#### RECORDS TO USE ####

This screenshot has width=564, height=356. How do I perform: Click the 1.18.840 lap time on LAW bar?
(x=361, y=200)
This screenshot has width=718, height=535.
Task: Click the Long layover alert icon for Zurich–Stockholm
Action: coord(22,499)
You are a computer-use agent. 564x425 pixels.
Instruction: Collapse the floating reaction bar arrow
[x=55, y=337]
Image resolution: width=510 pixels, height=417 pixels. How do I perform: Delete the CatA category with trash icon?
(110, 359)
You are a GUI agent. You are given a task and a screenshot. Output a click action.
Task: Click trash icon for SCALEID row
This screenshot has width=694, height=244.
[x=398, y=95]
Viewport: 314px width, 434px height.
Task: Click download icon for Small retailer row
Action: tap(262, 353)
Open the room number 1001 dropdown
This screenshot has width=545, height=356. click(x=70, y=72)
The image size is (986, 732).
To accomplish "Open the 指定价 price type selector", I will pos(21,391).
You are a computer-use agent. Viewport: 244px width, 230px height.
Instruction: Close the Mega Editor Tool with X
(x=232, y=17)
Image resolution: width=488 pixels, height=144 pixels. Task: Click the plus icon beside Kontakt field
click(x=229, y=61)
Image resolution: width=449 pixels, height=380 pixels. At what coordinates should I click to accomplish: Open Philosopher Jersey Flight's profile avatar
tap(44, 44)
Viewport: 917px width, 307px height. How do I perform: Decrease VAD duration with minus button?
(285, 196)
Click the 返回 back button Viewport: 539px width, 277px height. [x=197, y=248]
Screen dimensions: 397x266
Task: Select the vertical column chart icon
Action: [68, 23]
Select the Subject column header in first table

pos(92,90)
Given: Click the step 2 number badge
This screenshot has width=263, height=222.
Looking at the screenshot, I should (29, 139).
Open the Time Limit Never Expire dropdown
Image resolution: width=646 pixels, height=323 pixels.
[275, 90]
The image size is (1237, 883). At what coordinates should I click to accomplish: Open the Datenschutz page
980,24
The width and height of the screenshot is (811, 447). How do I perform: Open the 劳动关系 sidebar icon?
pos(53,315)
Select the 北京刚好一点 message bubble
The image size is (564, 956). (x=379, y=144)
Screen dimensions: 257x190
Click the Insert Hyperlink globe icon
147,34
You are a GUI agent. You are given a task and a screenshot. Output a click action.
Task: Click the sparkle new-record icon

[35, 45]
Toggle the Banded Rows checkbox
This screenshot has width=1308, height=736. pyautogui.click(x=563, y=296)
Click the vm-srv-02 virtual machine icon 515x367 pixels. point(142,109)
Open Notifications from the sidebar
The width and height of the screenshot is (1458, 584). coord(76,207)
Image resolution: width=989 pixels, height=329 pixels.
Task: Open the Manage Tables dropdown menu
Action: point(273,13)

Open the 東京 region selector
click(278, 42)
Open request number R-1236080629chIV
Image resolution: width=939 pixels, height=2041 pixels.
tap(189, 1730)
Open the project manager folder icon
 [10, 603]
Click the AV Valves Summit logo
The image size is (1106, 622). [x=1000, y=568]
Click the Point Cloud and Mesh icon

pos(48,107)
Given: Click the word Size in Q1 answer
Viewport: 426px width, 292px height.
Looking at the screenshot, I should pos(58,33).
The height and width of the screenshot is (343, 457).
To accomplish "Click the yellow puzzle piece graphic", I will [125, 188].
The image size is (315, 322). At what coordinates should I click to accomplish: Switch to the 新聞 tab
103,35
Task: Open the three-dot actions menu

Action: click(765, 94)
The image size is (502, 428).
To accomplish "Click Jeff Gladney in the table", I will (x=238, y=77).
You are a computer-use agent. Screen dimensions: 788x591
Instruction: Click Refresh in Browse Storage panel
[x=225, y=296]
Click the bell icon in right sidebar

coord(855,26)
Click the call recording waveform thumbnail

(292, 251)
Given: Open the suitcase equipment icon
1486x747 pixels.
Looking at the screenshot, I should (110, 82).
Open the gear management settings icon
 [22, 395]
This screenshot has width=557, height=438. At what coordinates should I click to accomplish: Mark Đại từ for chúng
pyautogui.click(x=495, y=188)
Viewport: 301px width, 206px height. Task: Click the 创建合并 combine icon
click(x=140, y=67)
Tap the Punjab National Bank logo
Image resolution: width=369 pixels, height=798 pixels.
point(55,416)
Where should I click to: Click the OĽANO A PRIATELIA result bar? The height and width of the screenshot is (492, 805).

####

EXERCISE DETAILS |
Repeat every line of the records above exactly, from the line that contains "Click the bell icon in right sidebar" down to the line that contains "point(55,416)", both included, and nothing else.

ANSWER TO THIS TASK |
Click the bell icon in right sidebar

coord(855,26)
Click the call recording waveform thumbnail

(292, 251)
Given: Open the suitcase equipment icon
1486x747 pixels.
Looking at the screenshot, I should (110, 82).
Open the gear management settings icon
 [22, 395]
This screenshot has width=557, height=438. At what coordinates should I click to accomplish: Mark Đại từ for chúng
pyautogui.click(x=495, y=188)
Viewport: 301px width, 206px height. Task: Click the 创建合并 combine icon
click(x=140, y=67)
Tap the Punjab National Bank logo
Image resolution: width=369 pixels, height=798 pixels.
point(55,416)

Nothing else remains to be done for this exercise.